> _Page extract_
[START]
It’s been a while since we had a “check in” so today is the day.  I for one had a very interesting epiphany this evening.  It’s possible that my lucid coherence to the facts brings me a step closer to grasping the art of letting go. For this I am thankful and I am also very aware that my deepest moments of recognition come when I am overtired and overworked.  This is an interesting concept onto itself, “When we are too tired to fight ourselves, we have no choice but to be open, and it is in this openness that our true answers are revealed”

Even though my day started at 4am for the second day in a row, it was inevitable that I find a way to nourish my body. Taking myself on an evening run in this beautiful weather on the sandy beach of the Marina peninsula gave me a priceless moment of clarity. While there is excitement at the revelation there is also a sense of awe. We certainly are an interesting breed with intricate layers to our emotions, patterns and roots.

Does my awareness mean it’s possible that moving on from this pattern is finally within my reach?

One can only hope.

Since most of my childhood was spent trying to establish a relationship with my mother that she wasn’t cable of having, it was unavoidable that one of my patterns would find me wanting what I couldn’t have. Interestingly enough, when it comes to my friendships and my work I have been quite successful at fulfilling my dreams and establishing long lasting connections.

Relationships have been a whole other story. After my five year relationship I settled into the insight that maybe I am the one that is emotionally unavailable. That turning into our parents is inescapable and thus my fate was sealed. But the awareness gave me a realization. Being cognizant is half the battle. I convinced myself that I could rise above the low vibrational level and be available to the possibility.
[END]
> _Material_
[START]
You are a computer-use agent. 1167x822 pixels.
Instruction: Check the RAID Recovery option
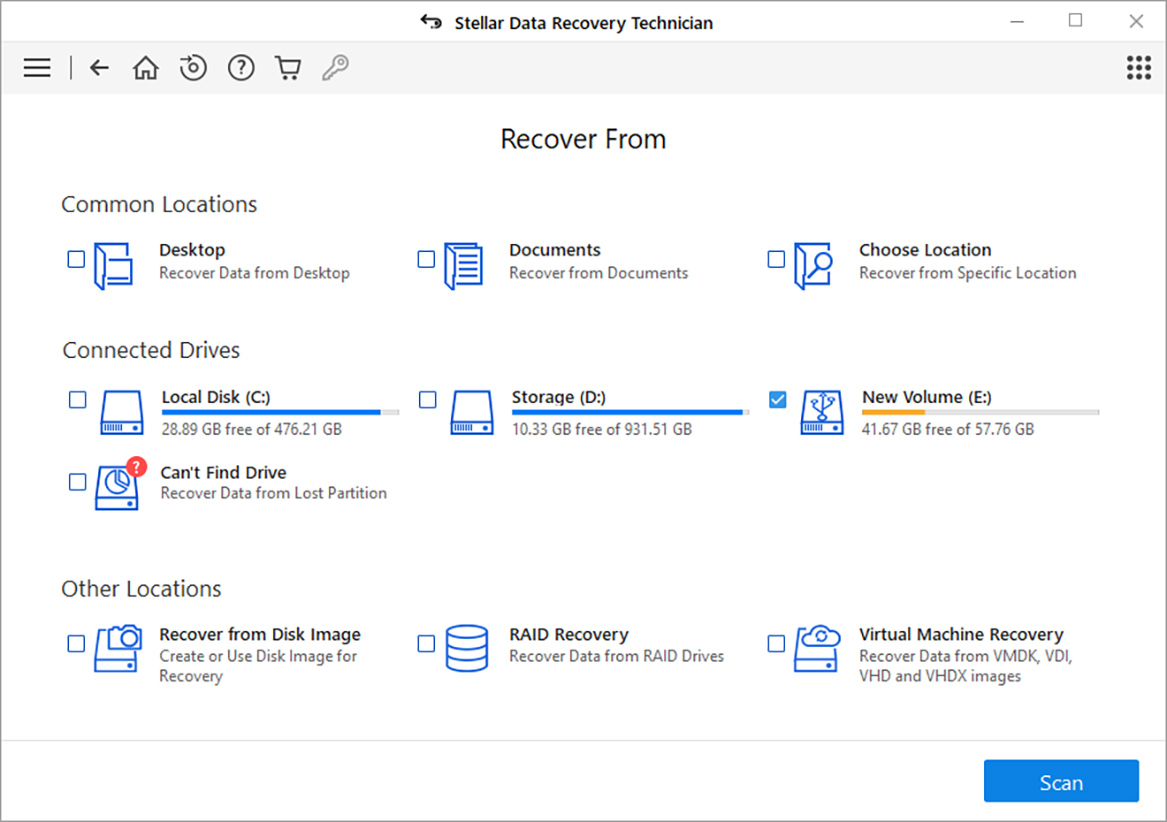(x=427, y=645)
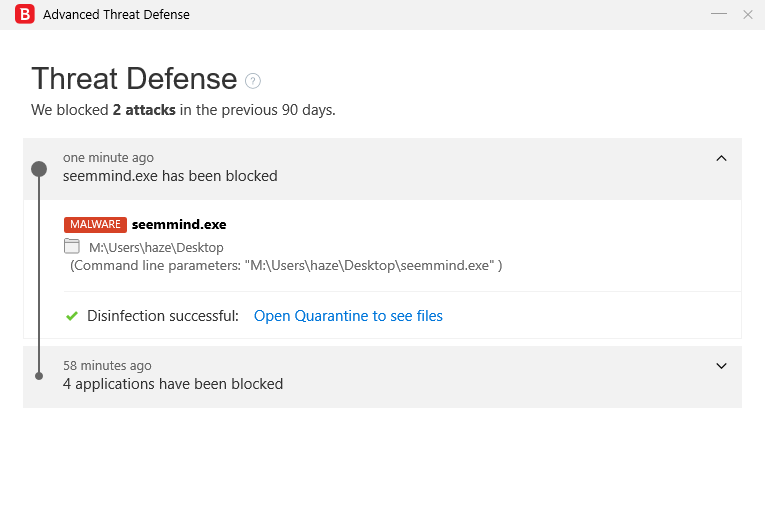Select the large timeline dot for seemmind.exe
This screenshot has width=765, height=509.
(x=39, y=168)
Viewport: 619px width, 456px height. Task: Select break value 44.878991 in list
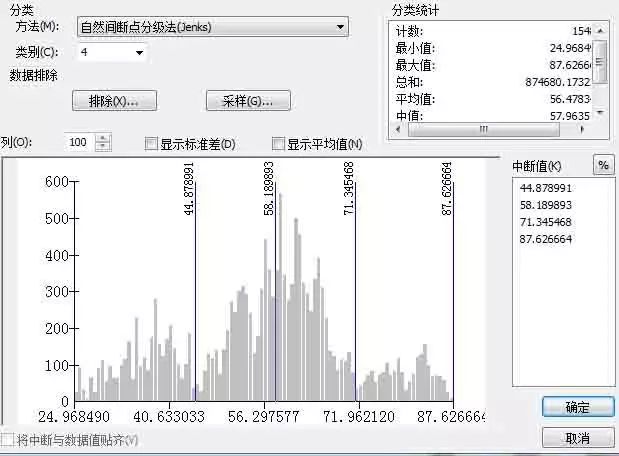point(545,187)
[END]
> _Do this_
Please repeat the blog post above between "Even though my" and "within my reach?", inclusive, word for word.

> _Expected answer_
Even though my day started at 4am for the second day in a row, it was inevitable that I find a way to nourish my body. Taking myself on an evening run in this beautiful weather on the sandy beach of the Marina peninsula gave me a priceless moment of clarity. While there is excitement at the revelation there is also a sense of awe. We certainly are an interesting breed with intricate layers to our emotions, patterns and roots.

Does my awareness mean it’s possible that moving on from this pattern is finally within my reach?